## 依頼
大気中のマイクロプラスチックについての文書のうち、「では、この大気中のマイクロプ」から始まり「る可能性があるとのことです。」で終わる部分を、「冷却効果」を「冷却作用」に置き換えて書き直してもらえますか？

マイクロプラスチックは、太陽光を散乱させて冷却させる一方で、放射線を吸収して温暖化に寄与するという、少し複雑な性質を持っている

文: Prachi Patel
2011年10月21日
(Click here for the English version)

プラスチックは陸や海を汚染しているだけでなく、私たちが呼吸する大気中にも存在しています。微小なプラスチックの破片は、地表から大気中に舞い上がり、地球を駆け巡り、世界各地に降り注いでいます。

では、この大気中のマイクロプラスチックは気候にどのような影響を与えるのでしょうか。この問題に取り組んだ最初の研究は、これが少し複雑なものであることを証明しています。今のところ、マイクロプラスチックは気候にごくわずかな冷却効果を与えていると研究者らは学術誌Natureで報告しています。しかし、特に大気中のマイクロプラスチックの密度が高くなると、その影響は逆転し、地球を温暖化させる可能性があるとのことです。

粒子の種類や大気中の分布状況によっても大きく異なります。ニュージーランドのカンタベリー大学の大気科学者であるLaura Revell氏は、大気中のマイクロプラスチックの研究はまだ新しいので、正確な分析を行うには十分なデータがないと指摘しています。

## 表示データ
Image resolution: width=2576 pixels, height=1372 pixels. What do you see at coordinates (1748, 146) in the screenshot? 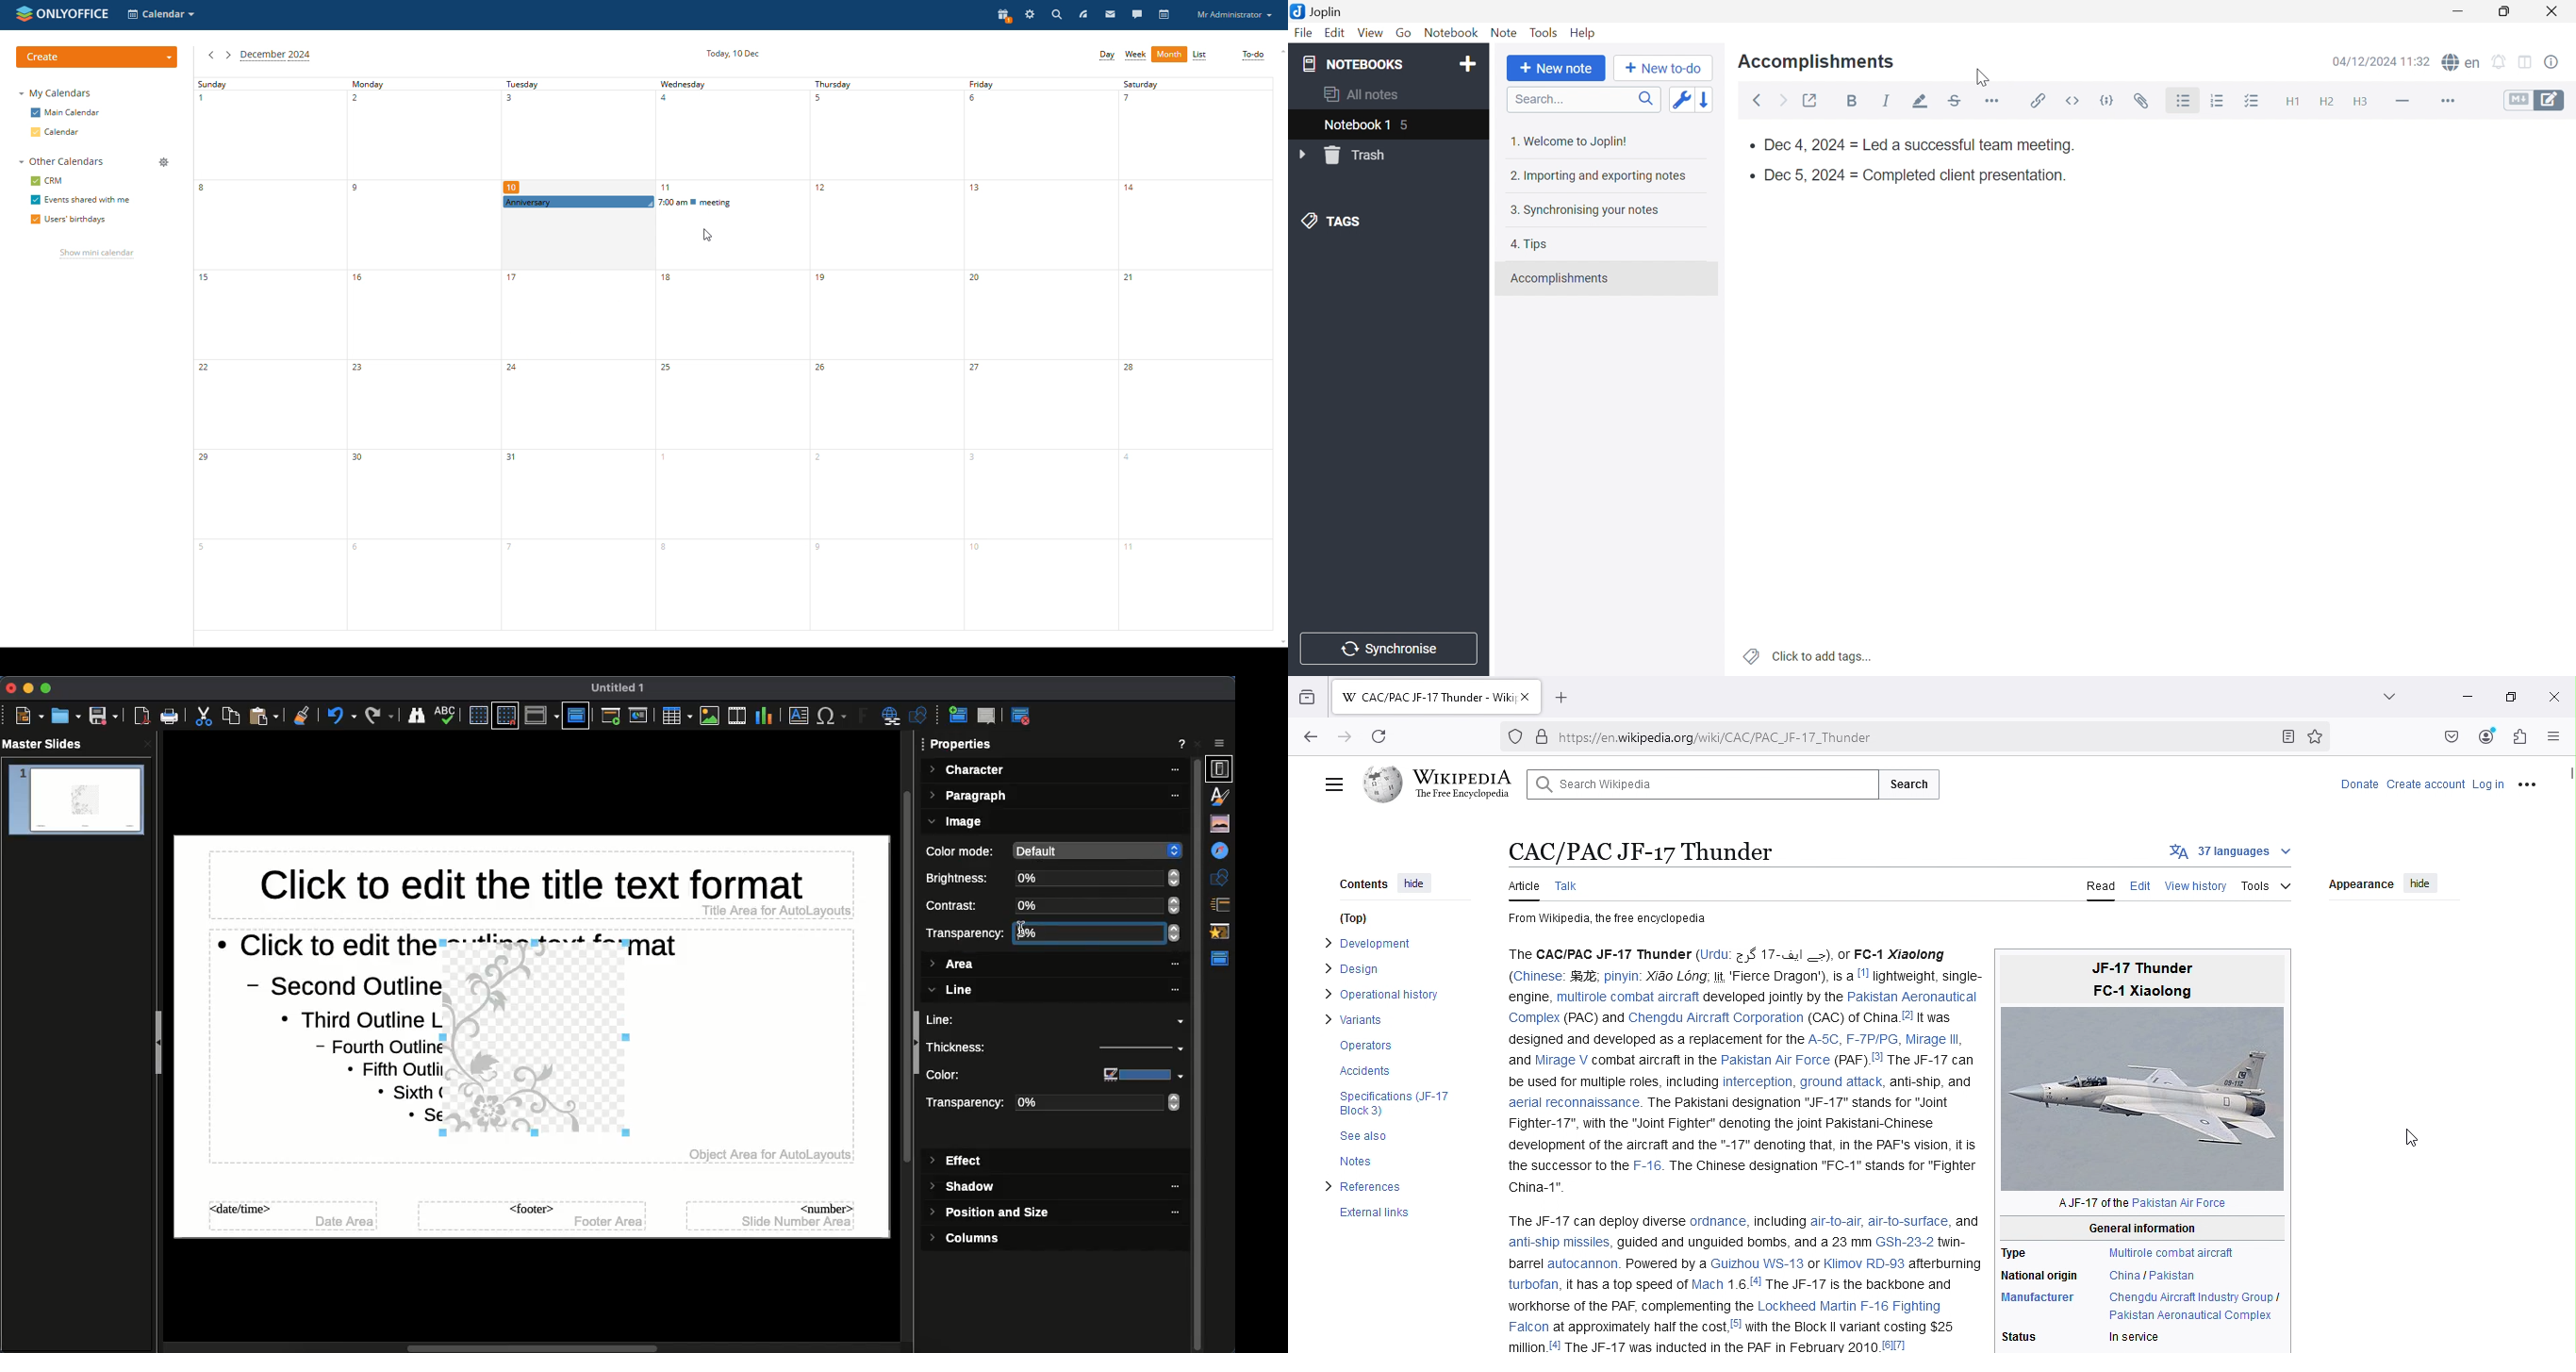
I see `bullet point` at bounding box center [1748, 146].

==

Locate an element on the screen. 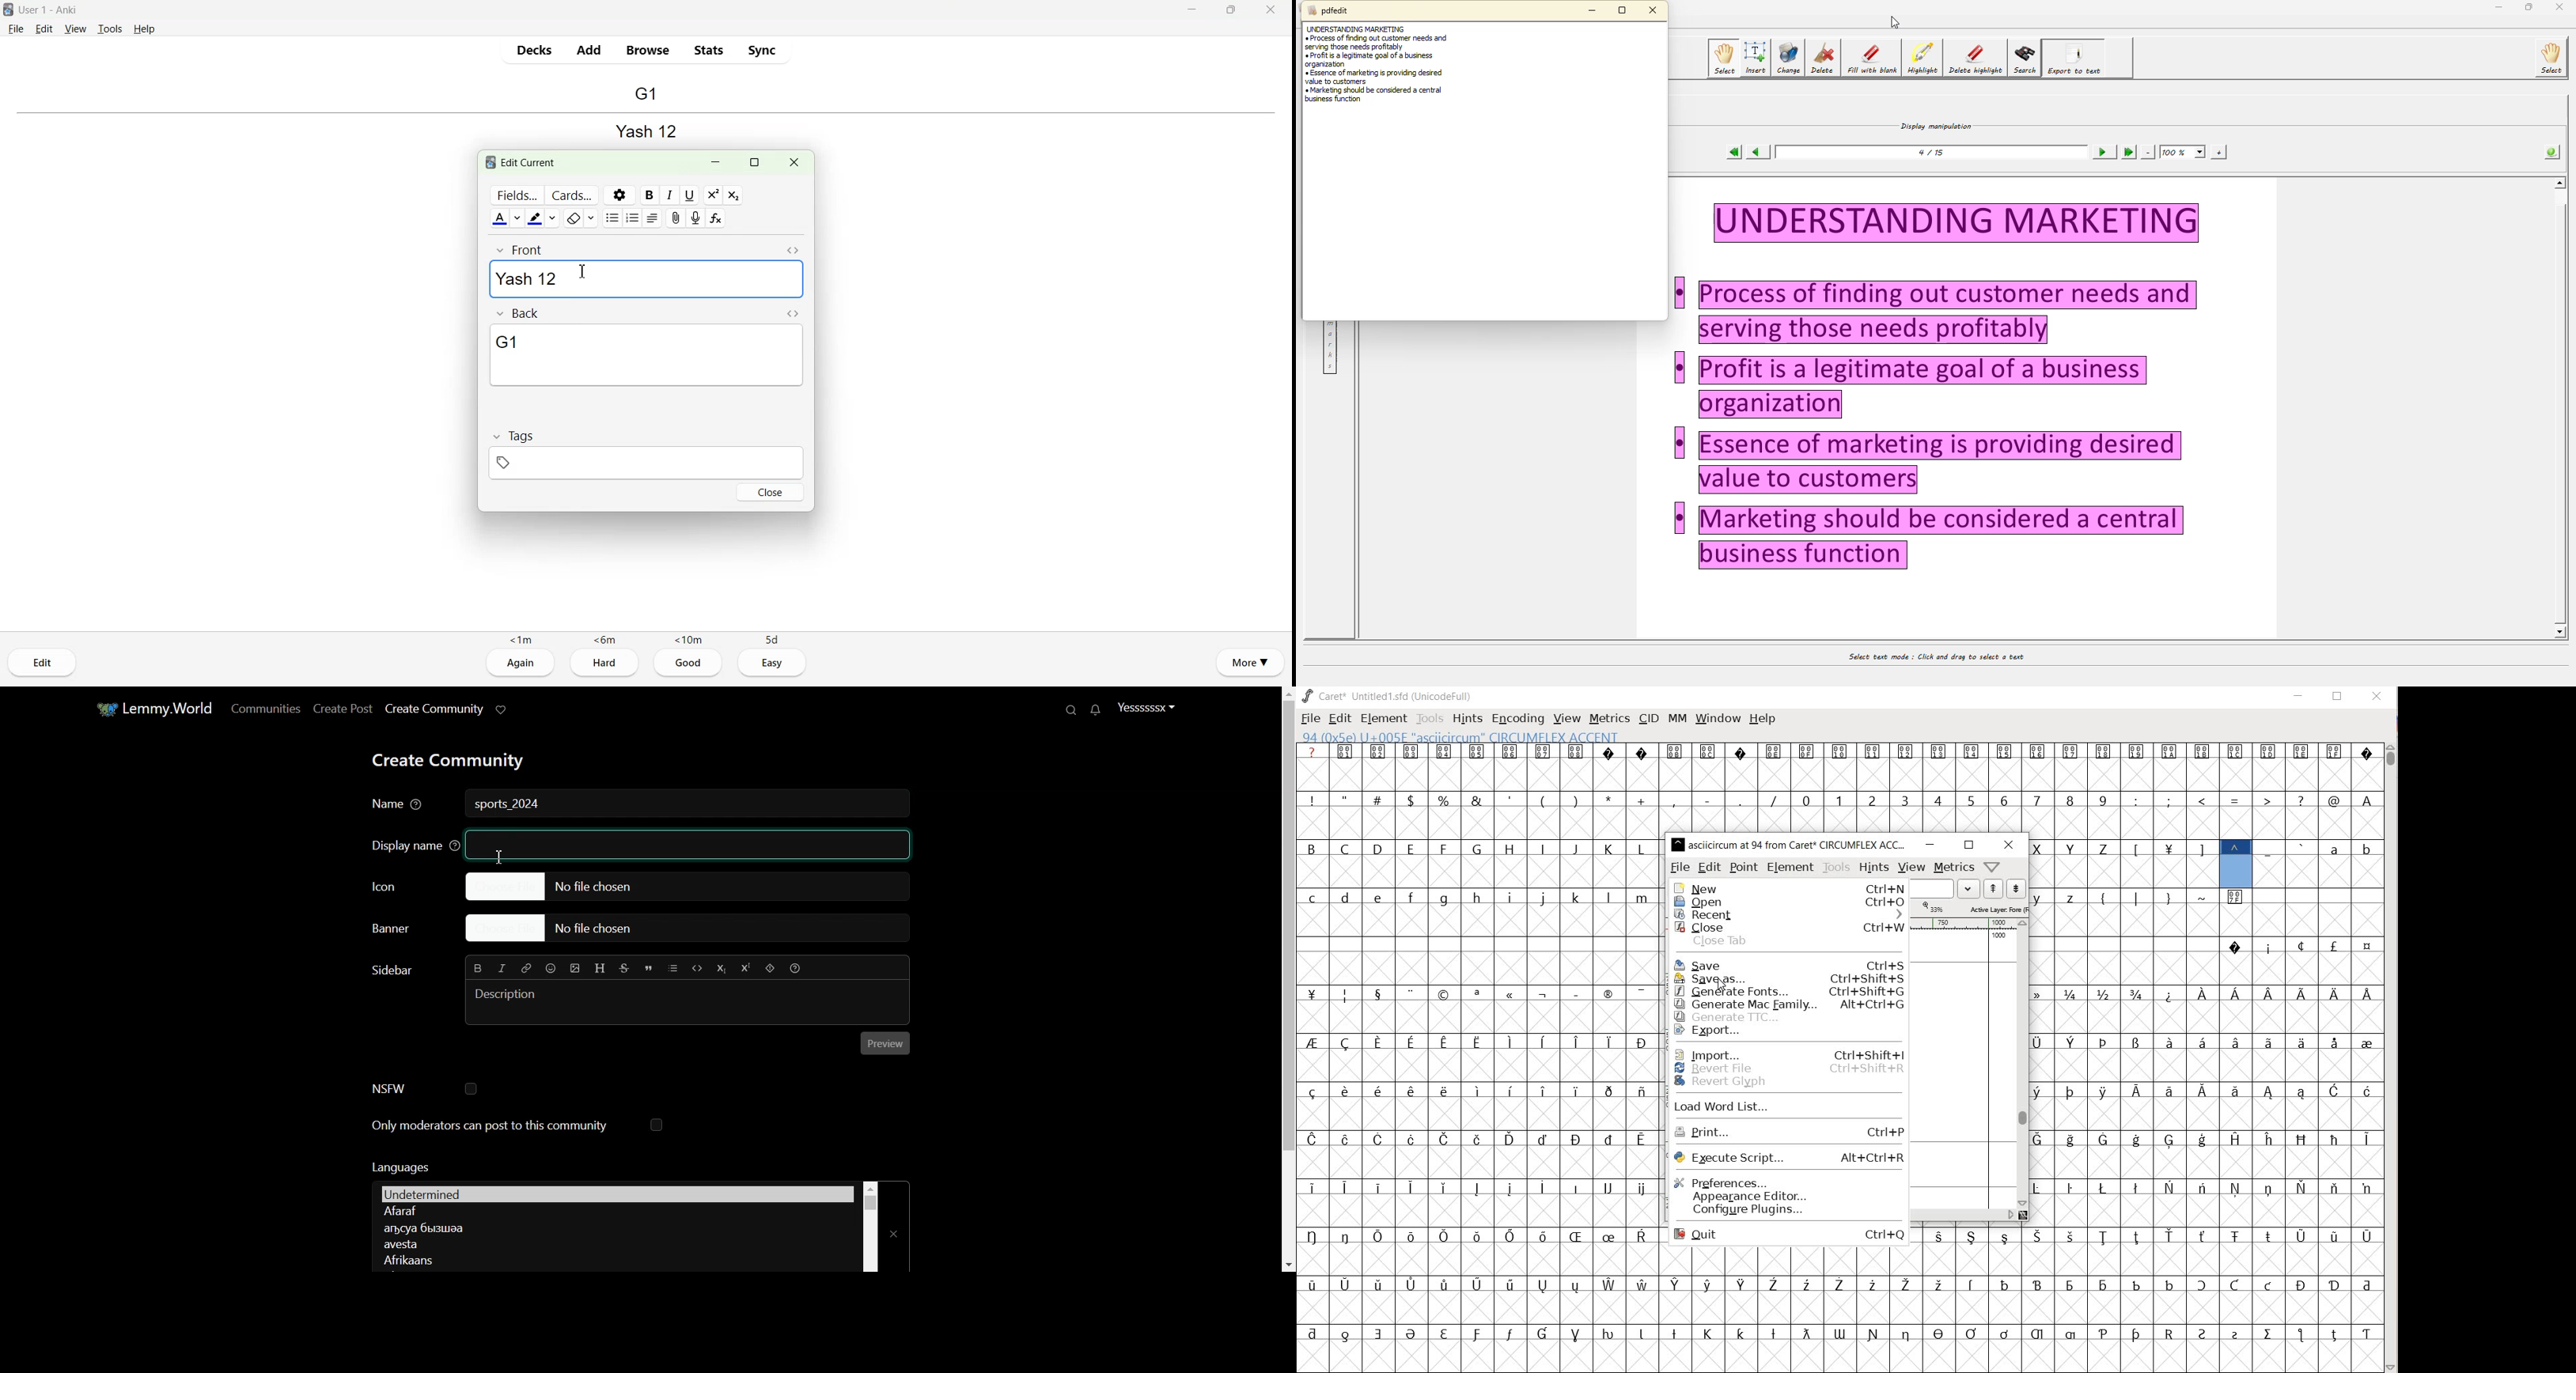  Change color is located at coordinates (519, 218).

==

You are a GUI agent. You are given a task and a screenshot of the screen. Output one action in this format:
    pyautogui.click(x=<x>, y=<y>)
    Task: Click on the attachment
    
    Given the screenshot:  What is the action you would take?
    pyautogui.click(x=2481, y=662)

## 回答文
では、この大気中のマイクロプラスチックは気候にどのような影響を与えるのでしょうか。この問題に取り組んだ最初の研究は、これが少し複雑なものであることを証明しています。今のところ、マイクロプラスチックは気候にごくわずかな冷却作用を与えていると研究者らは学術誌Natureで報告しています。しかし、特に大気中のマイクロプラスチックの密度が高くなると、その影響は逆転し、地球を温暖化させる可能性があるとのことです。